Quilter is an autonomous PCB design engine that uses physics-driven artificial intelligence to eliminate the manual bottleneck in electronics hardware development. The platform transforms printed circuit board layout from a weeks-long manual process into an automated workflow that generates multiple fabrication-ready designs within hours. Engineers provide schematics, board constraints, and design requirements, and Quilter's reinforcement learning system explores thousands of layout candidates while validating each against electromagnetic, thermal, and manufacturing physics.

The system integrates directly with existing electronic design automation workflows, accepting projects from Altium, Cadence, Siemens, and KiCAD. Engineers maintain control over critical design decisions including board outlines, connector placement, stackup configuration, and design constraints. Quilter identifies impedance-controlled nets, differential pairs, bypass capacitors, and other signal integrity requirements, providing transparent feedback on which design aspects are validated and which require engineering review. All generated layouts undergo comprehensive physics evaluation covering ground plane overlap, trace thermal performance, differential length matching, and trace width accuracy against specified manufacturing rules.

The platform generates dozens of complete layout options simultaneously, each ranked for manufacturability and constraint coverage. Teams can filter results by layer count, trace specifications, and vendor requirements to identify optimal candidates. Quilter returns completed designs in the same native file formats submitted, enabling seamless integration with existing DRC workflows and fabrication file generation processes. The system supports multiple deployment models including cloud processing, private cloud infrastructure, and fully on-premises installations with AES-256 encryption for organizations with stringent intellectual property and security requirements.

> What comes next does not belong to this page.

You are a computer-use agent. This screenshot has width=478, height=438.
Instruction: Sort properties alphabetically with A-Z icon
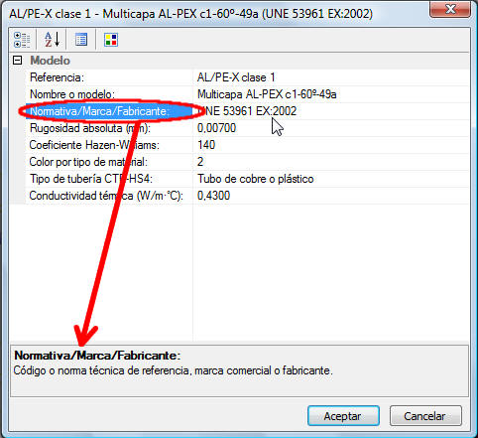[x=52, y=40]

Quilter's physics-first approach trains its AI exclusively on fundamental physical laws and manufacturing constraints rather than existing human designs, ensuring that generated layouts are correct by construction and that customer intellectual property is never used for model training. This methodology enables design space exploration that extends beyond conventional human intuition, surfacing layout solutions that would remain undiscovered through traditional manual routing approaches. The platform compresses design iteration cycles from weeks or months to hours, enabling hardware teams to test multiple form factors, stackup configurations, and manufacturing approaches in parallel.